Task prompt: Each line from the one containing "The width and height of the screenshot is (437, 457)." to the last line of the listing below is to be duplicated exactly, and no picture is to be carried over.

Data extract:
++++

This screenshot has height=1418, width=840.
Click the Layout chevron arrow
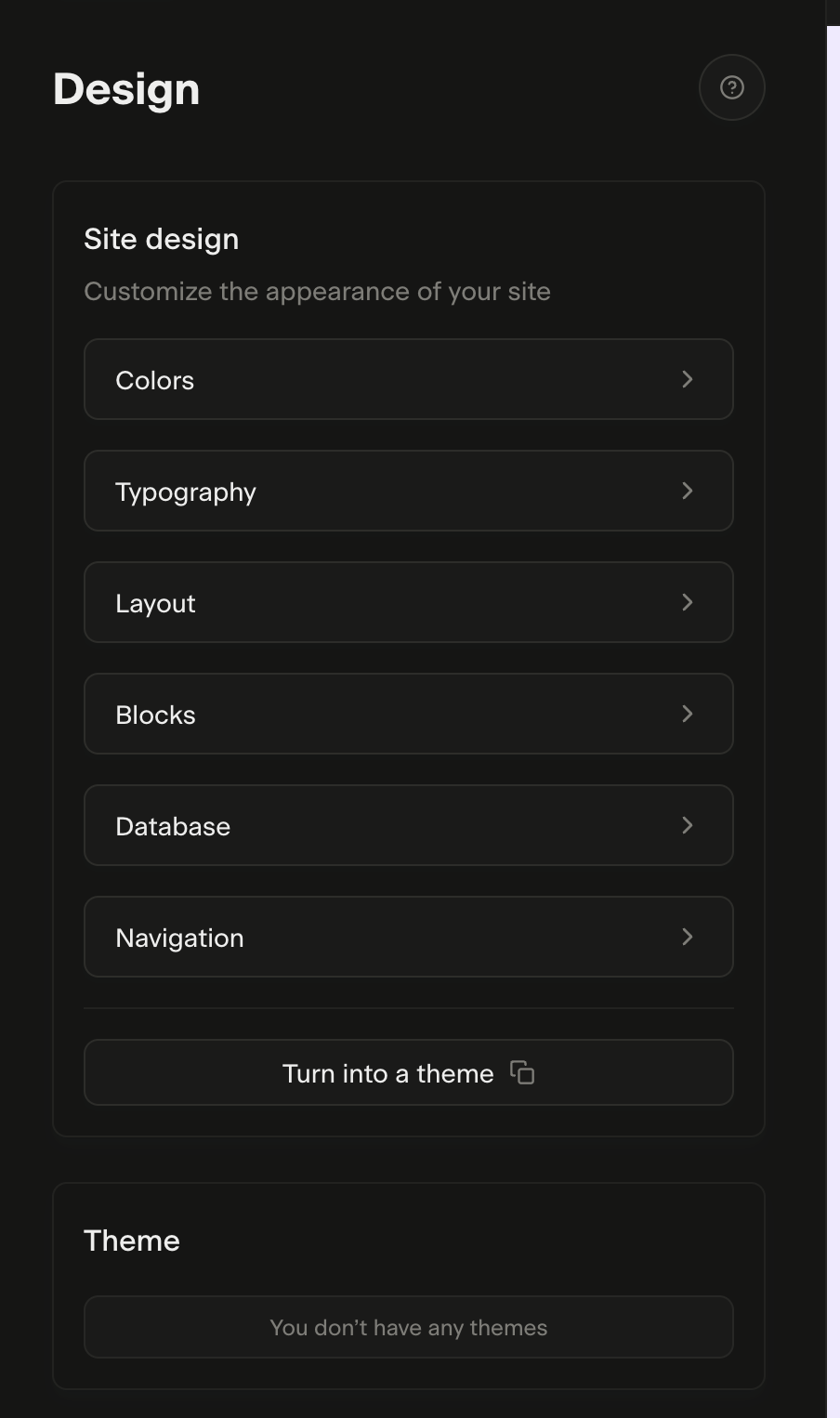pyautogui.click(x=688, y=602)
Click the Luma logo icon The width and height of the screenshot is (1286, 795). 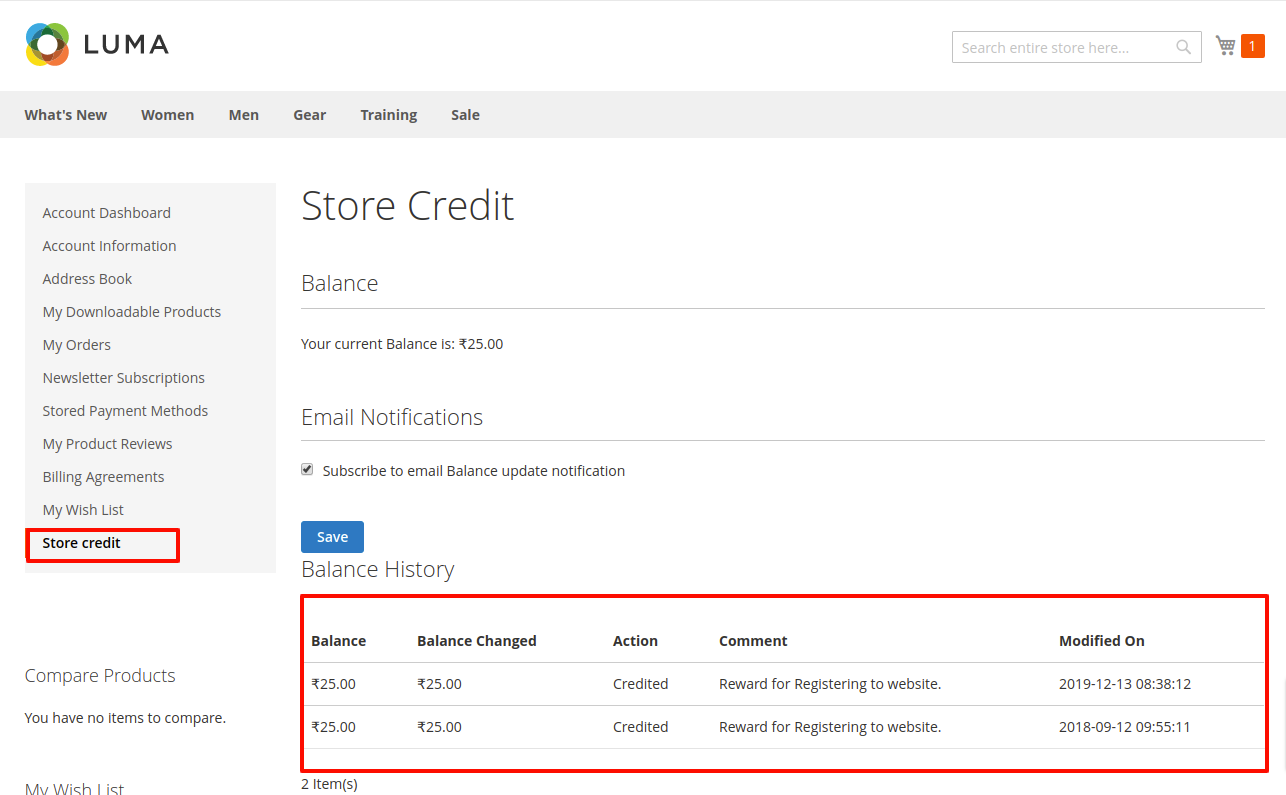[x=47, y=45]
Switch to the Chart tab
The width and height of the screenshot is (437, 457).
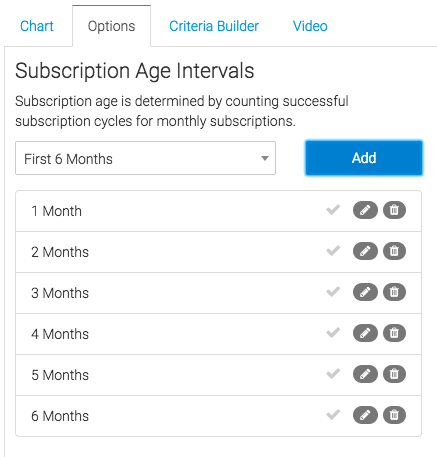point(37,26)
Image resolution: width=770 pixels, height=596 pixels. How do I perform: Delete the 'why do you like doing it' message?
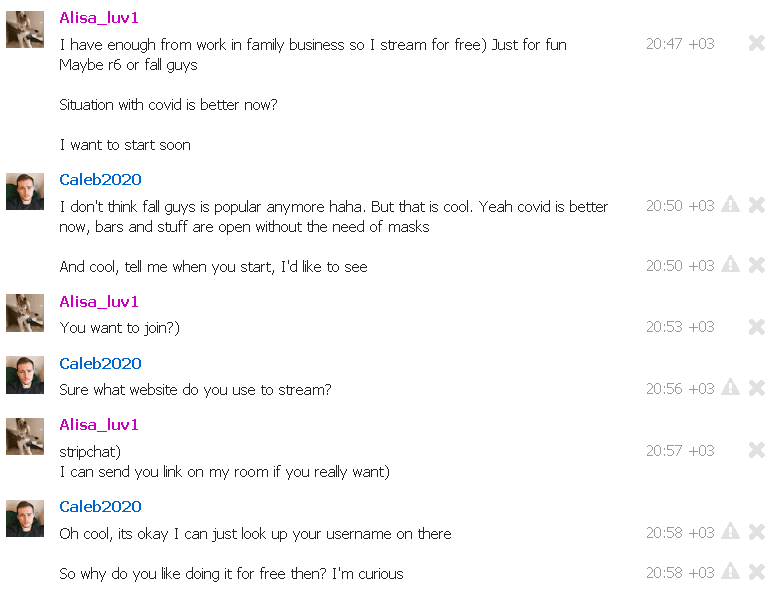coord(757,572)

++++

Finished exercise:
The width and height of the screenshot is (437, 457).
point(37,26)
Image resolution: width=770 pixels, height=596 pixels. How do I perform: Delete the 'why do you like doing it' message?
coord(757,572)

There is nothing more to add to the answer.